Python实战:爬取二手房信息并进行地图可视化【附源码】

项目复盘

在这个项目中,我们使用Python来爬取链家网站上的二手房信息,并将这些信息在地图上进行可视化。我们选择南昌市作为目标城市,通过高德地图API获取每个房源的经纬度信息,然后利用Folium库在地图上展示这些房源的位置。

整个过程涉及到了网络爬虫、数据清洗、地理编码和数据可视化等多个步骤。首先,我们发送HTTP请求获取网页内容,然后解析HTML文档提取所需的信息。接着,我们使用线程池并发地爬取每一页的数据,以提高爬取效率。然后,我们将爬取到的数据整理成Pandas DataFrame,并进行必要的数据清洗。最后,我们将清洗后的数据在地图上进行可视化。

此外,我们还引入了日志记录功能,以便于监控程序运行状态和调试代码。同时,我们也考虑到了异常处理和用户中断的情况,确保程序能够在遇到错误或被用户中断时,仍能正确关闭网络会话并保存已爬取的数据。

技术总结

  1. 网络爬虫:使用requests库发送HTTP请求,获取网页内容。然后,使用lxml库和XPath语法从HTML文档中提取所需的信息。

    session = requests.Session()
    response = session.get(f'https://{city}.ke.com{pathname}pg1/', cookies=cookies, headers=headers)
    html_text1 = etree.HTML(response.text)
  2. 并发编程:使用ThreadPoolExecutor创建一个线程池,然后提交任务到线程池进行并发执行。这样可以显著提高数据爬取的速度。

理解检测 -
A – 改写二手房爬虫一文中以“在这个项目中,我们使用Pyt”开头、到“网络会话并保存已爬取的数据。”为止的部分,把其中的“南昌市”改成“杭州市”。
B – 二手房爬虫一文说整个过程涉及多个步骤,列出文中点名的所有这些步骤。
C – 从二手房爬虫一文的最后一句之后接着往下写。
以下各行在本练习中用不到。

可用数据 -
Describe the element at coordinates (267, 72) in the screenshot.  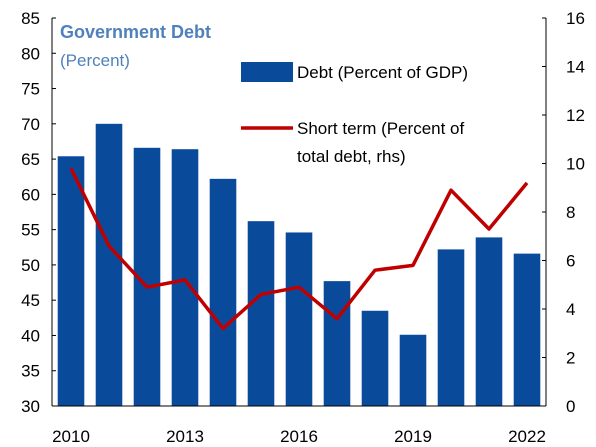
I see `legend-debt-swatch` at that location.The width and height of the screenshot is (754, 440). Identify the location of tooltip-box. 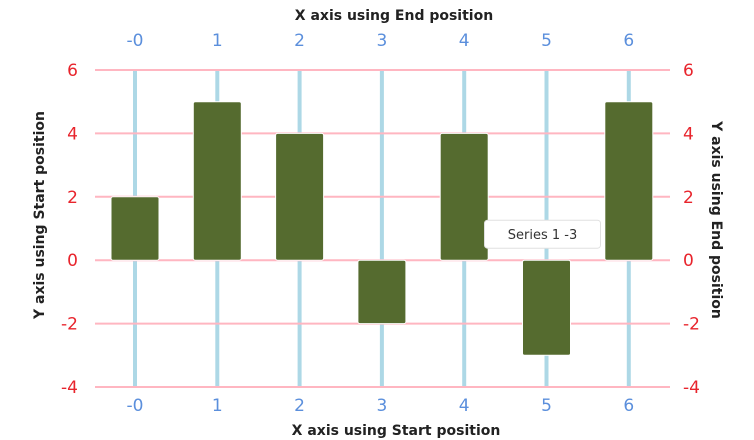
(542, 234).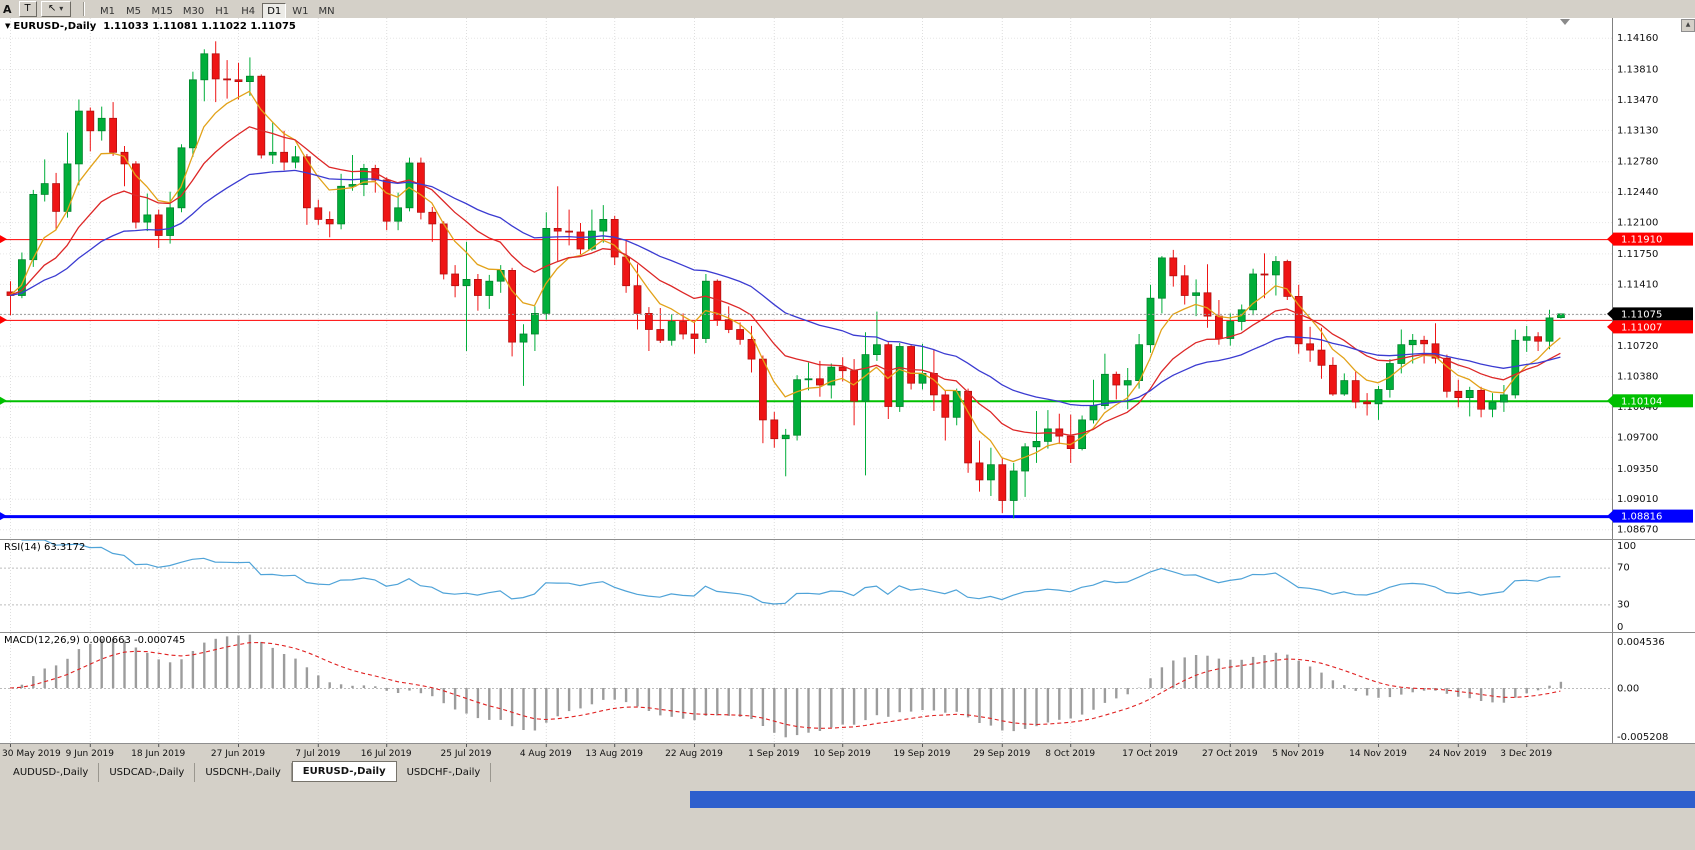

参考答案 -
A –
在这个项目中,我们使用Python来爬取链家网站上的二手房信息,并将这些信息在地图上进行可视化。我们选择杭州市作为目标城市,通过高德地图API获取每个房源的经纬度信息,然后利用Folium库在地图上展示这些房源的位置。

整个过程涉及到了网络爬虫、数据清洗、地理编码和数据可视化等多个步骤。首先,我们发送HTTP请求获取网页内容,然后解析HTML文档提取所需的信息。接着,我们使用线程池并发地爬取每一页的数据,以提高爬取效率。然后,我们将爬取到的数据整理成Pandas DataFrame,并进行必要的数据清洗。最后,我们将清洗后的数据在地图上进行可视化。

此外,我们还引入了日志记录功能,以便于监控程序运行状态和调试代码。同时,我们也考虑到了异常处理和用户中断的情况,确保程序能够在遇到错误或被用户中断时,仍能正确关闭网络会话并保存已爬取的数据。

B – 网络爬虫、数据清洗、地理编码、数据可视化

C –
    with ThreadPoolExecutor(max_workers=5) as executor:
        futures = [executor.submit(fetch_page_data, session, city, areaname, pathname, i, cookies, headers) for i in range(1, pageTotal + 1)]
  3. 数据处理:使用Pandas库将爬取到的数据整理成DataFrame,并进行数据清洗。还使用了高德地图API获取每个房源的经纬度信息,并将这些信息添加到DataFrame中。

    df = pd.DataFrame({
        '行政区域': [areaname] * len(all_titles),
        '名称': all_titles,
        '小区名': all_positions,
        '房屋信息': all_houses,
        '发布时间': all_follows,
        '总价(万)': all_totalPrices,
        '单价(元/平)': all_unitPrices,
        '地址': all_urls,
        '经度': lngs,
        '纬度': lats
    })
  4. 数据可视化:使用Folium库将清洗后的数据在地图上进行可视化。为每个房源创建一个标记,并设置自定义的弹出窗口和工具提示。

    for index, row in df.iterrows():
        popup_html = f"""
        <div style="width:200px; font-size: 14px;">
            <strong>{row['小区名']}</strong><br>
            {row['名称']}<br>
            总价:{row['总价(万)']}万
        </div>
        """
        popup = folium.Popup(popup_html, max_width=300)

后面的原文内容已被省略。